TEXTO FORNECIDO
--- --- ---

Proc. nº 5274/11.5TDBCL
Exmº Senhor:
Juiz de Instrução Criminal
Tribunal Judicial da Comarca de
Barcelos
Pedro
da Costa Delca Mira Gonçalves, arguido nos autos acima referidos, requer
ABERTURA DE INSTRUÇÃO
o que faz nos seguintes termos:
I
NULIDADE DA ACUSAÇÃO
1. A acusação não
menciona o local da prática dos factos.
2. A única alusão a
um sítio surge a propósito de se dizer que o arguido assinou uma declaração de
extravio no balcão do Millennium BCP, em Barcelos.
3. A consumação do
crime opera quando há preenchimento da totalidade dos elementos do respetivo
tipo. Ora a declaração de extravio não consubstancia o momento em que ficam
verificados todos os elementos típicos da infração criminal em causa.
4. Assim, há total
omissão de referência ao lugar onde ocorreram os factos.
5. Nos termos do
artigo 283°, n° 3, b) do CPP, a acusação deve referir o lugar da prática dos
factos, se possível.

--- --- ---

ENUNCIADO DO EXERCÍCIO
Responda às seguintes perguntas com base no requerimento.
(a) Em que balcão e em que cidade o arguido assinou a declaração de extravio?
(b) Que disposição do CPP é invocada para exigir que a acusação refira o lugar da prática dos factos?
(c) Qual é o título da secção I do requerimento?

DADOS FORNECIDOS
--- --- ---

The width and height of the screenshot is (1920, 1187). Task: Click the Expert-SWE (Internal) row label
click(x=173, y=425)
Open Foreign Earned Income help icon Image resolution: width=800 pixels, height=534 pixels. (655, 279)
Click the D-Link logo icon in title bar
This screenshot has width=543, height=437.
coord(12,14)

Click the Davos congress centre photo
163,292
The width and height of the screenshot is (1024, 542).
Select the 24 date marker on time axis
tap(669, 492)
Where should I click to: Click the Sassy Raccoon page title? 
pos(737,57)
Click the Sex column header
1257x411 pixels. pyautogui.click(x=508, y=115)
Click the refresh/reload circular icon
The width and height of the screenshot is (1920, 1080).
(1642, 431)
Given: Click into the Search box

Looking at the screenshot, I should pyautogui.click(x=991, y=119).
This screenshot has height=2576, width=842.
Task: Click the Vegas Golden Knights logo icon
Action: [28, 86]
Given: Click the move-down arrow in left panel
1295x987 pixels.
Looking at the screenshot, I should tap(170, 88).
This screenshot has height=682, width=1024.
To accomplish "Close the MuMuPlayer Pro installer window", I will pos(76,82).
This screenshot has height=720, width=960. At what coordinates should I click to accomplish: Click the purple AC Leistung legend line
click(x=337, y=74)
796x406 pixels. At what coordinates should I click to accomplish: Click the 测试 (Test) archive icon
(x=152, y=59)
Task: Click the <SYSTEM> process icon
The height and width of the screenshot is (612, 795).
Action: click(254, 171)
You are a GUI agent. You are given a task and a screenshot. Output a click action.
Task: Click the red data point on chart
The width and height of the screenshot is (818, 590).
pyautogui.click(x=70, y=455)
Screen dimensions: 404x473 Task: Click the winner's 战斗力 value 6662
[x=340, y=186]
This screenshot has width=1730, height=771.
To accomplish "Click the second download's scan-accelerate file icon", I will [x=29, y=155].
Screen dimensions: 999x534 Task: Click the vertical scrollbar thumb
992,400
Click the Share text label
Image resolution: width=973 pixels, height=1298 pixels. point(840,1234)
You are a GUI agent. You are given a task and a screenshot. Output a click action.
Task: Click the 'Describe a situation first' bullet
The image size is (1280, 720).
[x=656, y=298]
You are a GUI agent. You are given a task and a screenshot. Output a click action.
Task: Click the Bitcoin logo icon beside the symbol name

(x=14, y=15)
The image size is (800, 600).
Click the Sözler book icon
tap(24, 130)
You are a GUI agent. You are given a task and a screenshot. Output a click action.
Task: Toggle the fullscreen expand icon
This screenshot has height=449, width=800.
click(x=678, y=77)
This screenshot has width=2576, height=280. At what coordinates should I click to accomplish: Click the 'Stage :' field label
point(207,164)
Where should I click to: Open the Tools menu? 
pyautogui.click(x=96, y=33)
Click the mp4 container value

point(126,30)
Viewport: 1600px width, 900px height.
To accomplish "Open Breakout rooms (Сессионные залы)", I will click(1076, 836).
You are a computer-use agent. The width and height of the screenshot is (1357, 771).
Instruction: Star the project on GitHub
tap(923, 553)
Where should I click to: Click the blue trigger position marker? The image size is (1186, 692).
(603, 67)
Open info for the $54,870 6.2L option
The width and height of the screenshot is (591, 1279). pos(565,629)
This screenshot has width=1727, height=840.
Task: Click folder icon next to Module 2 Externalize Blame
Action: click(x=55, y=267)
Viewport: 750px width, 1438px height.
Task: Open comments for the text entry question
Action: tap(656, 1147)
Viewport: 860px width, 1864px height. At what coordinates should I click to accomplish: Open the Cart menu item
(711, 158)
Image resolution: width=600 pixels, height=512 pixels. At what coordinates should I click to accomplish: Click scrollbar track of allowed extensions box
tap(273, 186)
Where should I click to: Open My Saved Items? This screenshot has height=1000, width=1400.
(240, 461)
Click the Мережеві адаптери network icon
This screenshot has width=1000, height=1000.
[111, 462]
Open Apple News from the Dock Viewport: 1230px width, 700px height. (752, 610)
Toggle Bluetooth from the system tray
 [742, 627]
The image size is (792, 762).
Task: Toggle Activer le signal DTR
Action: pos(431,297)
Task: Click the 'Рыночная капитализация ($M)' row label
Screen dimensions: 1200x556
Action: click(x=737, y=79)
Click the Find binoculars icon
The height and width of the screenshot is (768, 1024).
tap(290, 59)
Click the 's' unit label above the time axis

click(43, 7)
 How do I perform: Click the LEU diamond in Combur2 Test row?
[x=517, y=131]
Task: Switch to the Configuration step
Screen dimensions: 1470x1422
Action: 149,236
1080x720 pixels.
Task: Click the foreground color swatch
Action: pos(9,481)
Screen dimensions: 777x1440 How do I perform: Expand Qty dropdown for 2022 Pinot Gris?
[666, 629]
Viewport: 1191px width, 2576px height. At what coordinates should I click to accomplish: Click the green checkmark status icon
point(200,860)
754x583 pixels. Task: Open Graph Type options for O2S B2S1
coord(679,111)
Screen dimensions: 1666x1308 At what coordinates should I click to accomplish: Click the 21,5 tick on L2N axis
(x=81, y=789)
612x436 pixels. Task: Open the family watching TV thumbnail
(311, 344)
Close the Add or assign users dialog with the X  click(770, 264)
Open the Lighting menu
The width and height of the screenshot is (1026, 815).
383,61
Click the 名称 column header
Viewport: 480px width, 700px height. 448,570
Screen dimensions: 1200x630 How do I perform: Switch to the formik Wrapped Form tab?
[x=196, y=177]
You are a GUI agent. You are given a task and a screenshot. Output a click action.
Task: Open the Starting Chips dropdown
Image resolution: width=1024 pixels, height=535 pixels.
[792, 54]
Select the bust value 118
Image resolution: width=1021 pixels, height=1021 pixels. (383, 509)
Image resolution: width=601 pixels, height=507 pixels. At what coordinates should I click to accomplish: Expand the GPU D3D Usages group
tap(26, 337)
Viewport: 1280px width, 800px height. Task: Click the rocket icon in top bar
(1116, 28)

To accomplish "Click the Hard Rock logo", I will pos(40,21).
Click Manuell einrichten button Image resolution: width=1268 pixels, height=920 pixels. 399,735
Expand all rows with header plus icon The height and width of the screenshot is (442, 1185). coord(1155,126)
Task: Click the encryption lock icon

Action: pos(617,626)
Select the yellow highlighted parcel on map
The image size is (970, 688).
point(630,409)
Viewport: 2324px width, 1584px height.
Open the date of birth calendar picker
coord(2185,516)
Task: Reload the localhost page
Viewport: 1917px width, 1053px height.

--- --- ---

RESOLUÇÃO ESCRITA
(a) No balcão do Millennium BCP, em Barcelos.
(b) O artigo 283.º, n.º 3, alínea b), do CPP.
(c) Nulidade da acusação.